Prompt | Rewrite the records from the line with "Select the usatoday.com site name" up to and including the line with "Click the blank", replacing "Reply" with "Send" and leaving everything else unchanged.
===== Records for this exercise
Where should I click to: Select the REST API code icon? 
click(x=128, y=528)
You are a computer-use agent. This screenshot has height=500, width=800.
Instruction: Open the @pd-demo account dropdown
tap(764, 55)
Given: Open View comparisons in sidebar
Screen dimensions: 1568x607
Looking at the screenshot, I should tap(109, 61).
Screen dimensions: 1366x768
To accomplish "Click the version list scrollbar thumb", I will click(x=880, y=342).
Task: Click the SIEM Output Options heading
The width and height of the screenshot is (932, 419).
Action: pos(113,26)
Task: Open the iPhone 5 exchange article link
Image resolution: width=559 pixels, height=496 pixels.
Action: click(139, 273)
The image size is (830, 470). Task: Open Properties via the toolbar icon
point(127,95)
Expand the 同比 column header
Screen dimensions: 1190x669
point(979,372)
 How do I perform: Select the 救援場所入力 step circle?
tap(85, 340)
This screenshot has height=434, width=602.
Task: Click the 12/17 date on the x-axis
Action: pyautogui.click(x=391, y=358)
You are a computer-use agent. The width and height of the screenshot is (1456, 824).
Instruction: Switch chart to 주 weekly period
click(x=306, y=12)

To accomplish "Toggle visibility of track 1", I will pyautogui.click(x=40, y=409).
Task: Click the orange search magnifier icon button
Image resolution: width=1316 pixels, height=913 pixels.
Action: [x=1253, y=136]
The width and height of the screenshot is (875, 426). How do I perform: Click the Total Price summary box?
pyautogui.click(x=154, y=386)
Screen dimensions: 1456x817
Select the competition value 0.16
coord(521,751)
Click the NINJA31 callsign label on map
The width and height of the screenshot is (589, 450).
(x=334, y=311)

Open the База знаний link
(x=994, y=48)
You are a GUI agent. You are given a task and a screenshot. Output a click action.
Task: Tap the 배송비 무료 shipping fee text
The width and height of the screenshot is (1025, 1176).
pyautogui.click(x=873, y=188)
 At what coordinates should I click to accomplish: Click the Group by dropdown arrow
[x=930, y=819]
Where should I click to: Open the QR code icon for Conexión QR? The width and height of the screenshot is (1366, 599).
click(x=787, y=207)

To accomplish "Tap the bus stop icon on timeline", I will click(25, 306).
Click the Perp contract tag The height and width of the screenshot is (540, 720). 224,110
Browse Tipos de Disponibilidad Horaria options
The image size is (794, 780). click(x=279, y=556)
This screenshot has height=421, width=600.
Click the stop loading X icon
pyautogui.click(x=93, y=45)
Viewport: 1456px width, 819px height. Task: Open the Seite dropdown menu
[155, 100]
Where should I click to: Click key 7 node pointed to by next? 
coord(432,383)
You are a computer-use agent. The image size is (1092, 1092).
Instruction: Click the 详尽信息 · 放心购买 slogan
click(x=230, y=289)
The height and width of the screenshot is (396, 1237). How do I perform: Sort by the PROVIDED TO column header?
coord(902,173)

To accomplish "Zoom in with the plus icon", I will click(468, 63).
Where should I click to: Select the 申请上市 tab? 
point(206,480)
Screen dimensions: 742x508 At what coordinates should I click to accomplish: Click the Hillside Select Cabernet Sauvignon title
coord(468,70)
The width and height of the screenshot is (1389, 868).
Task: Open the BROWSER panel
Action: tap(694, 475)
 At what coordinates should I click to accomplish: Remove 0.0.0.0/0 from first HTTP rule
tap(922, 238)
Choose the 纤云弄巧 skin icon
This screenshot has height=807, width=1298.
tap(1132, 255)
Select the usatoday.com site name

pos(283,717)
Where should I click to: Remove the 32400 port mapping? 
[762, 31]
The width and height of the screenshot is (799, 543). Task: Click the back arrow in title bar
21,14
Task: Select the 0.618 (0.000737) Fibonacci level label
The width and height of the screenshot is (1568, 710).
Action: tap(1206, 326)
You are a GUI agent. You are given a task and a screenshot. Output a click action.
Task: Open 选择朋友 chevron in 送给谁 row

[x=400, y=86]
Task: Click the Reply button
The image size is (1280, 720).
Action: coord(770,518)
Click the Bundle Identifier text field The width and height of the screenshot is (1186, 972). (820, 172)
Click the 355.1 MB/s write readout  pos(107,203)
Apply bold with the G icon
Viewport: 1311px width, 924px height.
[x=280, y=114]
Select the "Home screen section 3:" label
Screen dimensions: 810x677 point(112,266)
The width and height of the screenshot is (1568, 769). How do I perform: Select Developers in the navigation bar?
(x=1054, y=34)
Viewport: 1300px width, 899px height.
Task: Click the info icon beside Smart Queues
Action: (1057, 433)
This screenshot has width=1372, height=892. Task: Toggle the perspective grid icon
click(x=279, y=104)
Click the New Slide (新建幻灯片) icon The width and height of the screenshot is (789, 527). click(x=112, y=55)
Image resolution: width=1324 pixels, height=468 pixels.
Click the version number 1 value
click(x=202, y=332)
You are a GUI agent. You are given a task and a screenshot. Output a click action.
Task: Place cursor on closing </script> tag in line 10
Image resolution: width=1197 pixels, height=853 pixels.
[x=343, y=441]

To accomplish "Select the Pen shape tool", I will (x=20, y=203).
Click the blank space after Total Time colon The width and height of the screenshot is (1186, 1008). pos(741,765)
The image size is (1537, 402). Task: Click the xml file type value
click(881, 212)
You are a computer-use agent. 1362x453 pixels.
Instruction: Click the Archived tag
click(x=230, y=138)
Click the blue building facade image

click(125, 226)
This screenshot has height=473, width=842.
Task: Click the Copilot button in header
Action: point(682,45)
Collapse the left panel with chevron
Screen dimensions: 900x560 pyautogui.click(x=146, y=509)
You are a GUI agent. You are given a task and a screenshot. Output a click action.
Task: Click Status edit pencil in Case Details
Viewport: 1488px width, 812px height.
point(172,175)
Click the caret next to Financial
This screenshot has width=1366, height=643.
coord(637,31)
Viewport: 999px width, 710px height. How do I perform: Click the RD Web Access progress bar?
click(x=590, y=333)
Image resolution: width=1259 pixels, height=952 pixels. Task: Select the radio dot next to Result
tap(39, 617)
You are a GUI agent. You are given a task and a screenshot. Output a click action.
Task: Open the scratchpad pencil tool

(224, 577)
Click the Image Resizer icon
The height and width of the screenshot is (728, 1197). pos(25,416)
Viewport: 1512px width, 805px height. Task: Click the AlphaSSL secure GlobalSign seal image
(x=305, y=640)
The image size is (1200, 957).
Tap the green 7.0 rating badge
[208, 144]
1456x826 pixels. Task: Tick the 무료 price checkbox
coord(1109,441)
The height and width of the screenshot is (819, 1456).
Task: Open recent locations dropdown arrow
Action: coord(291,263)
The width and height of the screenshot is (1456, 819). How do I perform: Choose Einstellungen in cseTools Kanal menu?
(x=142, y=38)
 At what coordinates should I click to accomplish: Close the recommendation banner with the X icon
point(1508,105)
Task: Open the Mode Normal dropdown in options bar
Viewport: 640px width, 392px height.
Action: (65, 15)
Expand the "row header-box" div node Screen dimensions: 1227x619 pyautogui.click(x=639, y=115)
==========
Answer to this problem |
Select the usatoday.com site name

pos(283,717)
Where should I click to: Remove the 32400 port mapping? 
[762, 31]
The width and height of the screenshot is (799, 543). Task: Click the back arrow in title bar
21,14
Task: Select the 0.618 (0.000737) Fibonacci level label
The width and height of the screenshot is (1568, 710).
Action: tap(1206, 326)
You are a GUI agent. You are given a task and a screenshot. Output a click action.
Task: Open 选择朋友 chevron in 送给谁 row

[x=400, y=86]
Task: Click the Send button
The image size is (1280, 720).
Action: coord(770,518)
Click the Bundle Identifier text field The width and height of the screenshot is (1186, 972). (820, 172)
Click the 355.1 MB/s write readout  pos(107,203)
Apply bold with the G icon
Viewport: 1311px width, 924px height.
[x=280, y=114]
Select the "Home screen section 3:" label
Screen dimensions: 810x677 point(112,266)
The width and height of the screenshot is (1568, 769). How do I perform: Select Developers in the navigation bar?
(x=1054, y=34)
Viewport: 1300px width, 899px height.
Task: Click the info icon beside Smart Queues
Action: (1057, 433)
This screenshot has width=1372, height=892. Task: Toggle the perspective grid icon
click(x=279, y=104)
Click the New Slide (新建幻灯片) icon The width and height of the screenshot is (789, 527). click(x=112, y=55)
Image resolution: width=1324 pixels, height=468 pixels.
Click the version number 1 value
click(x=202, y=332)
You are a GUI agent. You are given a task and a screenshot. Output a click action.
Task: Place cursor on closing </script> tag in line 10
Image resolution: width=1197 pixels, height=853 pixels.
[x=343, y=441]

To accomplish "Select the Pen shape tool", I will (x=20, y=203).
Click the blank space after Total Time colon The width and height of the screenshot is (1186, 1008). pos(741,765)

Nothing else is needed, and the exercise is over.